At first, Schlichter believed he could take part in the "national revolution" of the Nazis by drafting a religious-national concept of art. He believed that the art-educational task in advance was to create the "foundation of a new, German and world-renowned popular culture."

In Rottenburg, Schlichter maintained good relations with Roman Catholic Bishop Joannes Baptista Sproll, an outspoken opponent of the Nazis, whom he portrayed. The acquaintance with Carlo Schmid, one of the later fathers of the Basic Law is attested. After his autobiographical books were banned in 1933, Schlichter realized that the new rulers had no interest in him. A drawing critical of the regime that he made for the Catholic youth magazine "Junge Front" led to his exclusion from the Reich Chamber of Literature and the Reich Association of German Writers in 1934.

In 1935 he returned to Stuttgart. A more or less secret exhibition at his new place of residence in Stuttgart was made possible in 1936 with the support of Hugo Borst in his Stuttgart private gallery in Haus Sonnenhalde - this would no longer have been possible in the more heavily controlled area of museums and public institutions. In 1937, 17 of his works were confiscated as part of the Nazi action against so-called Degenerate Art. Some of his works were presented in the Degenerate Art propaganda exhibitions, and others were destroyed. At the beginning of 1938 Schlichter was temporarily removed from the Reich Chamber of Fine Arts, expelled, banned from exhibiting, and was shortly thereafter, denounced because of his "non-National Socialist lifestyle".

In 1939 he moved to Munich, where he was in contact with Hans Scholl, among others, and joined the circle around the Catholic journal Hochland. In 1939 he was able to show a drawing at the Great German Art Exhibition in Munich. His studio was destroyed by Allied bombs in 1942, and he lost some of his works.

===After 1945===
After the Second World War he took part in the first General German Art Exhibition of the post-war period in Dresden in 1946 and in the first exhibition held in the Schäzler Palais, in Augsburg, in the same year and founded the Neue Gruppe, in Munich, which he chaired with Adolf Hartmann. Occasionally he also worked for the satirical magazine Der Simpl. In 1950 he joined the reestablished Deutscher Künstlerbund, for whose first exhibition in 1951 in Berlin, he presented two oil paintings, made in 1948. In 1954 he was represented with eight works at the Venice Biennale. In 1953 and 1955, the second time a few weeks before his death, he had his final solo exhibitions in Munich. Schlichter died of uremia and was buried in the Munich forest cemetery.

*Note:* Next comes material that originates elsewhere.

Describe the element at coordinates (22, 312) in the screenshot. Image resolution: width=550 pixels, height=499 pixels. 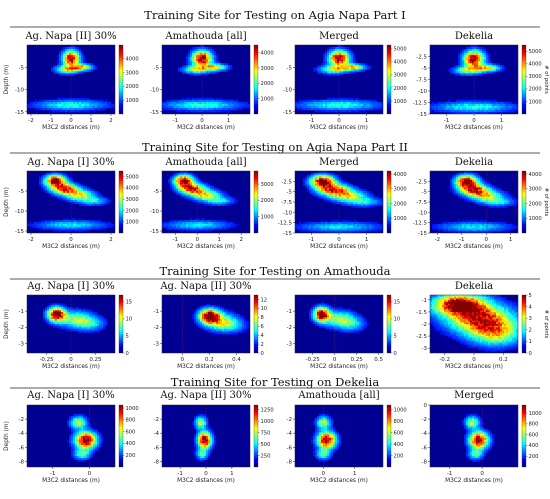
I see `y-tick-label: -1` at that location.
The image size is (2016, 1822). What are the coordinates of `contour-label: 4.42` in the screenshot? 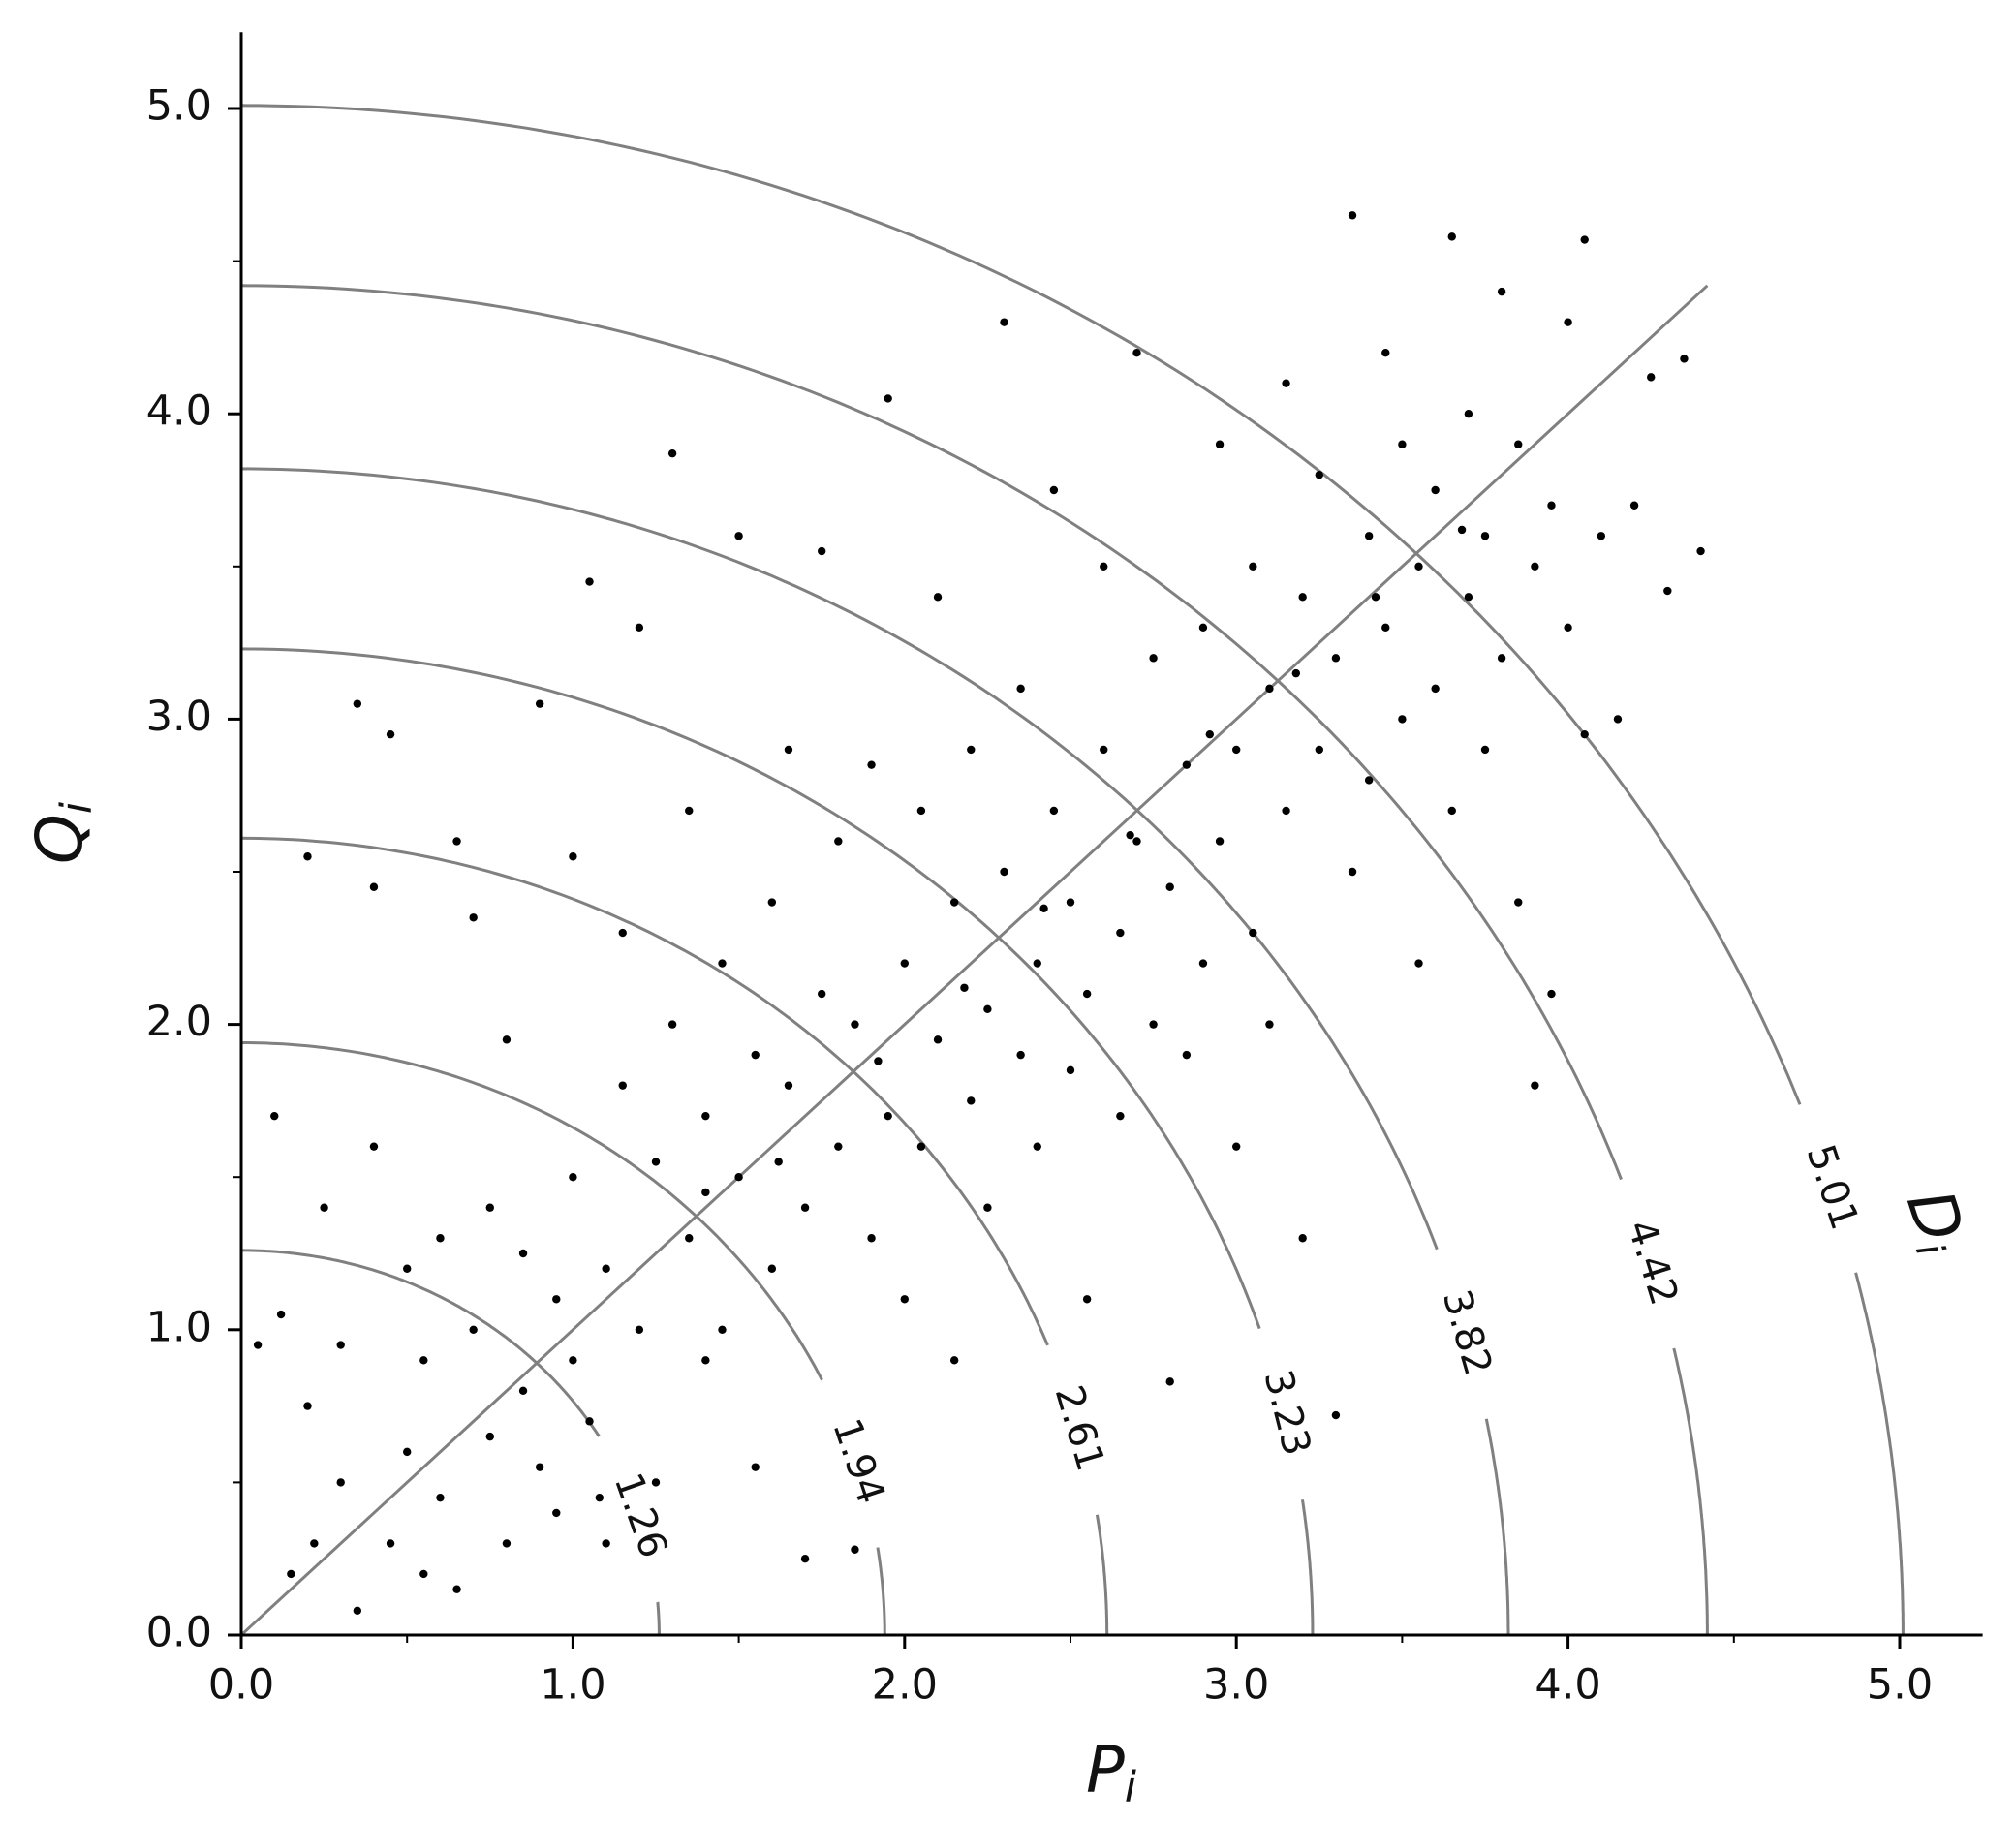 It's located at (1652, 1263).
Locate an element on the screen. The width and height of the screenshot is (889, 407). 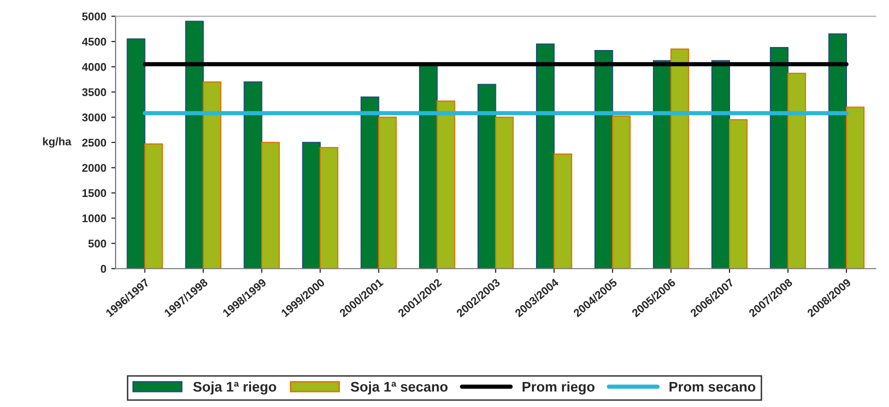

Schlichter created fantastical allegories and historical paintings influenced by surrealism during and especially after the World War II. In the 1950s, he had found a socially acceptable representation for his personal fantasies, by creating paintings with surreal and apocalyptical landscapes that seem to have been inspired by Giorgio de Chirico, Yves Tanguy or Salvador Dalí. He was compared to Dali because of his technical virtuosity, devotion to his muse, sexual obsessions and verbose sense of mission.

==Literary work==
Schlichter wrote several confessional writings, some with autobiographical references and erotic themes. He published Zwischenwelten (1931), which was his first attempt to process his erotic mania and was described by the publisher as "the passionate confession of an erotically devious nature". In the two following years, he published two other confessional works: Das widerspenstige Fleisch and Tönerne Füße.